The medical staff bylaws must include the requirements in Elements of Performance 26-33. The procedural details, if any, associated with Elements of Performance 26-33 must appear either in the medical staff bylaws, or in rules and regulations or policies (see Elements of Performance 1-4).
- (CAH, HAP) The process for credentialing licensed independent practitioners.
- (HAP) The process for appointment to membership on the organized medical staff.
- (HAP) The process for selecting and removing the organized medical staff officers.
Corrective Actions
- (HAP) The process for automatic suspension of a practitioner’s medical staff membership or clinical privileges.
- (HAP) The process for summary suspension of a practitioner’s medical staff membership or clinical privileges.
- (HAP) The process for recommending termination or suspension of medical staff membership and/or termination, suspension, or reduction of clinical privileges.
Fair Hearing and Appeal
- (HAP) The fair hearing and appeal process (see also EP 15), which at a minimum shall include:
– The process for scheduling hearings – The process for conducting hearings – The appeal process
Qualifications and Roles and Responsibilities of the Department Chair
- (HAP) If departments of the organized medical staff exist, the qualifications and roles and responsibilities of the department chair, which shall include the following:
Qualifications:
- Certification by an appropriate specialty board or comparable competence affirmatively established through the credentialing process.
Roles and responsibilities:
- Clinically related activities of the department.
- Administratively related activities of the department, unless otherwise provided by the hospital.
- Continuing surveillance of the professional performance of all individuals in the department who have delineated clinical privileges.
- Recommending to the organized medical staff the criteria for clinical privileges that are relevant to the care provided in the department.
- Recommending clinical privileges for each member of the department.
- Assessing and recommending to the relevant hospital authority off-site sources for needed patient care, treatment, and services not provided by the department or the organization.
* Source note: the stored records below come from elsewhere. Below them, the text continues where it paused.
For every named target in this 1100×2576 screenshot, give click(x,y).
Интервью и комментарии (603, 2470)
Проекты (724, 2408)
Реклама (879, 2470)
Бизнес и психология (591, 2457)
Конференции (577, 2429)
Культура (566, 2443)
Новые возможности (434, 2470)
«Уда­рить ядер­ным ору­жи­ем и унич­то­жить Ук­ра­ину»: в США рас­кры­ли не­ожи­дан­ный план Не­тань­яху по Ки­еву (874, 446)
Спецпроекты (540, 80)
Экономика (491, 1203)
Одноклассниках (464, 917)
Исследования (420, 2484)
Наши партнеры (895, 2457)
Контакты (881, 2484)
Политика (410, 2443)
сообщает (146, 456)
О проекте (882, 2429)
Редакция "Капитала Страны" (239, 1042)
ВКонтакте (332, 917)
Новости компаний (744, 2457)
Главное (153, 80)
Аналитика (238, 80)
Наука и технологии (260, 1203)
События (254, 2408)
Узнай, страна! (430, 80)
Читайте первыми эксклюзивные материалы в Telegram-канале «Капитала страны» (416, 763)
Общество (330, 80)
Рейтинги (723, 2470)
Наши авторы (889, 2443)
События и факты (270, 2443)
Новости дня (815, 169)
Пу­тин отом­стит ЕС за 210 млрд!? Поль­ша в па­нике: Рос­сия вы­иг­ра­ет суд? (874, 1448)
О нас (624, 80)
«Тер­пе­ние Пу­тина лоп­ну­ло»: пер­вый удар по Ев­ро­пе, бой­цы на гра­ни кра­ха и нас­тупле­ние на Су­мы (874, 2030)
- Integration of the department or service into the primary functions of the organization.
- Coordination and integration of interdepartmental and intradepartmental services.
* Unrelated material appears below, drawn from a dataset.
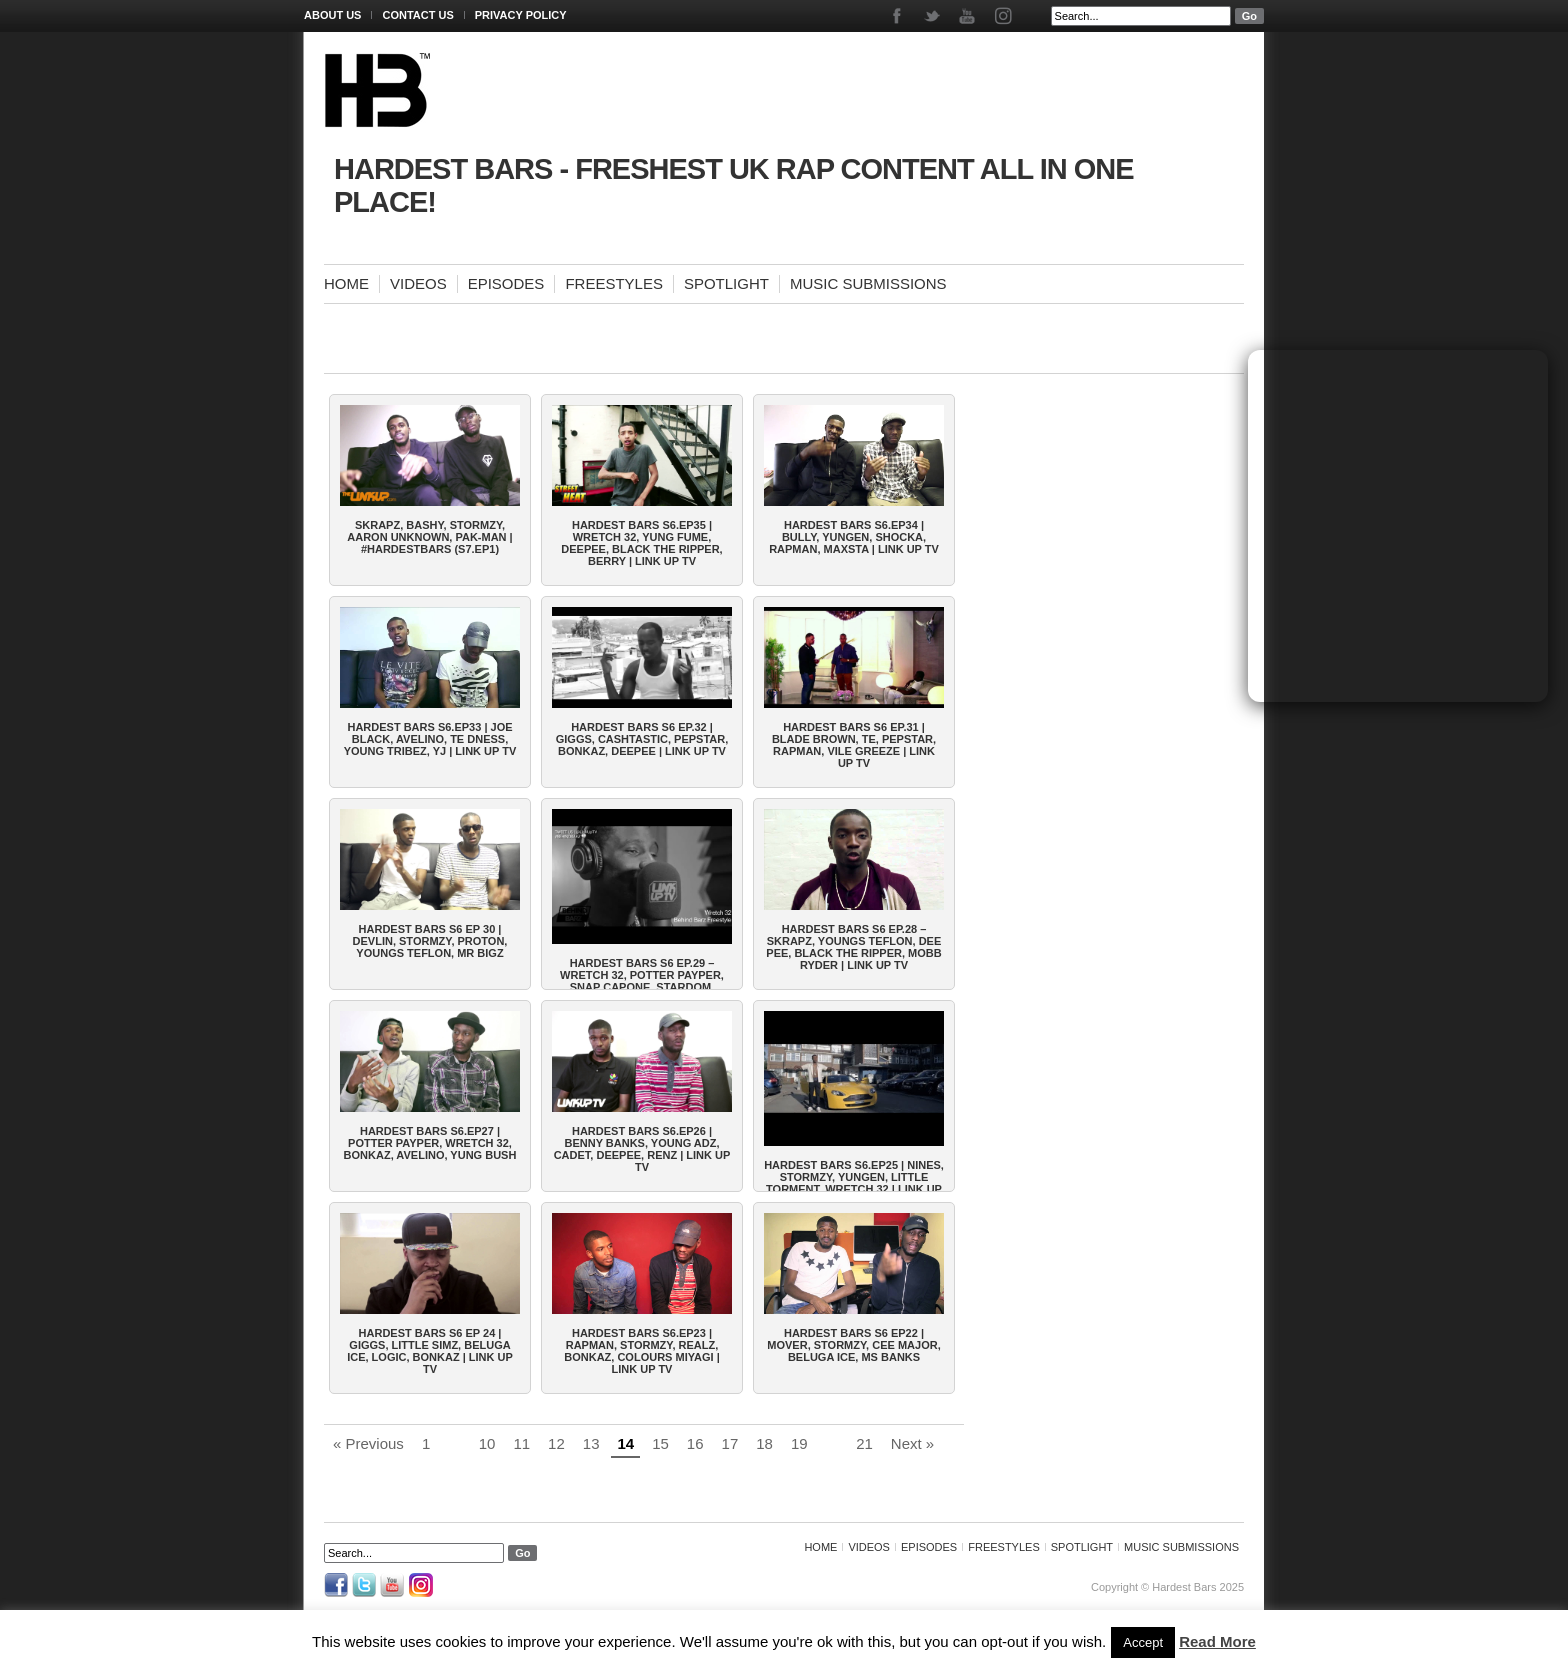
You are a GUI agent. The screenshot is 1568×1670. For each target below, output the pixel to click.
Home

- Development and implementation of policies and procedures that guide and support the provision of care, treatment, and services.
- Recommendations for a sufficient number of qualified and competent persons to provide care, treatment, and services.
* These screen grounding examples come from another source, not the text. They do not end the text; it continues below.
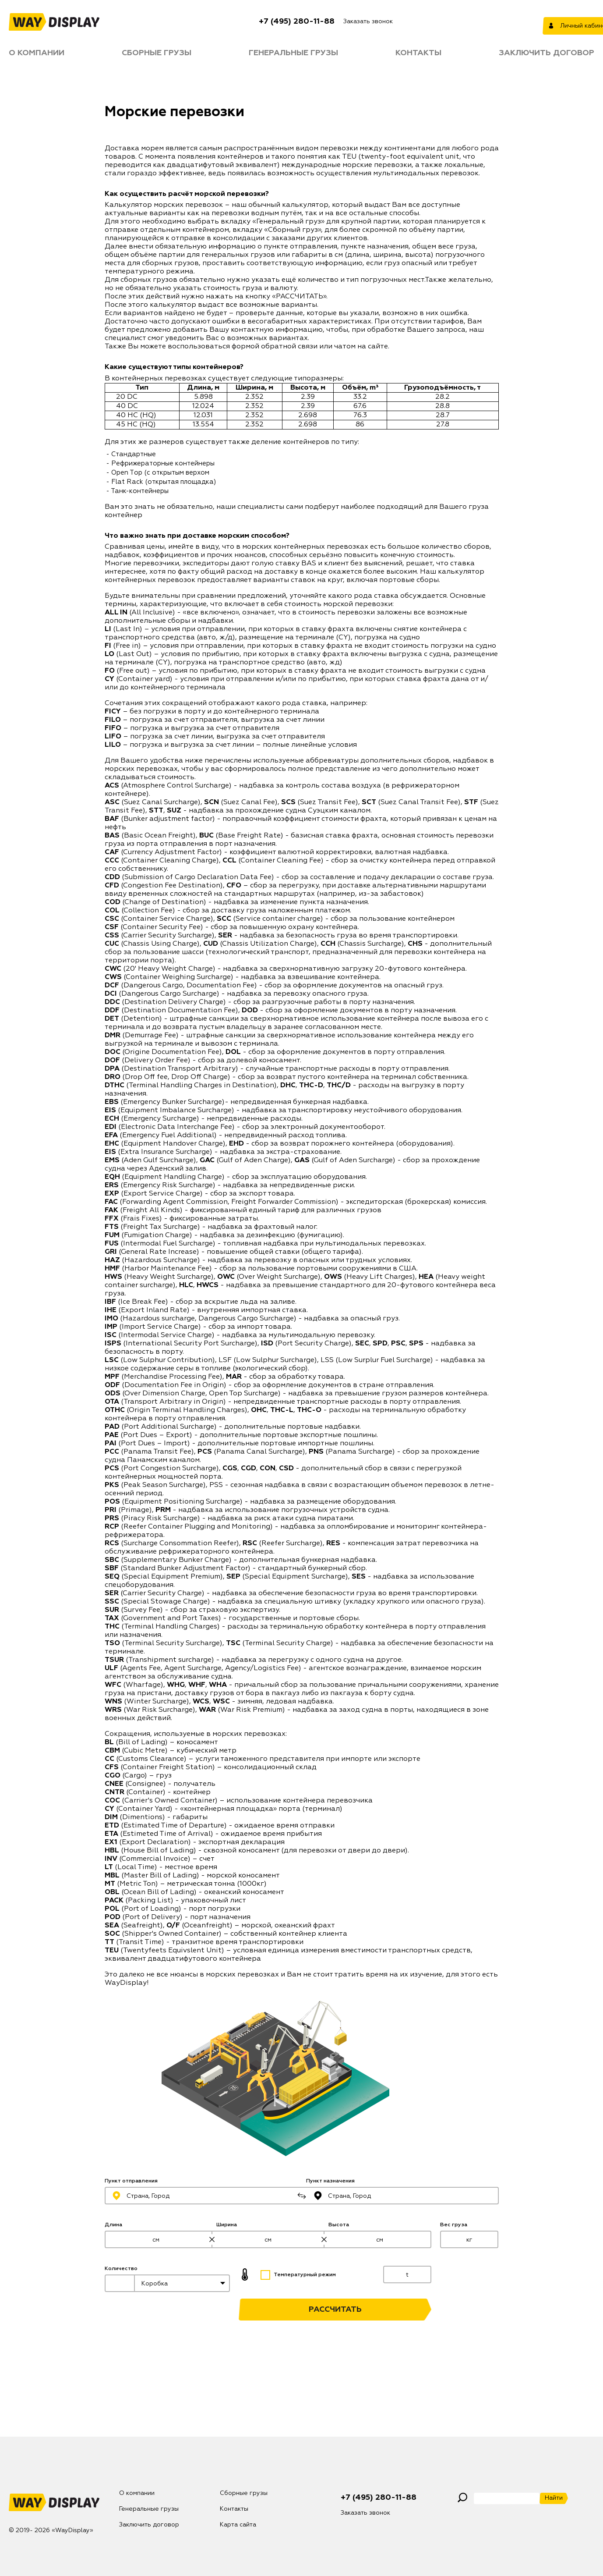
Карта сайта (238, 2525)
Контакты (418, 53)
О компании (36, 53)
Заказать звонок (368, 21)
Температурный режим (298, 2275)
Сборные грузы (156, 53)
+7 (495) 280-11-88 (297, 21)
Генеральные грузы (293, 53)
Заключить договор (546, 53)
- Determination of the qualifications and competence of department or service personnel who are not licensed independent practitioners and who provide patient care, treatment, and services.
- Continuous assessment and improvement of the quality of care, treatment, and services.
- Maintenance of quality control programs, as appropriate.
- Orientation and continuing education of all persons in the department or service.
- Recommending space and other resources needed by the department or service.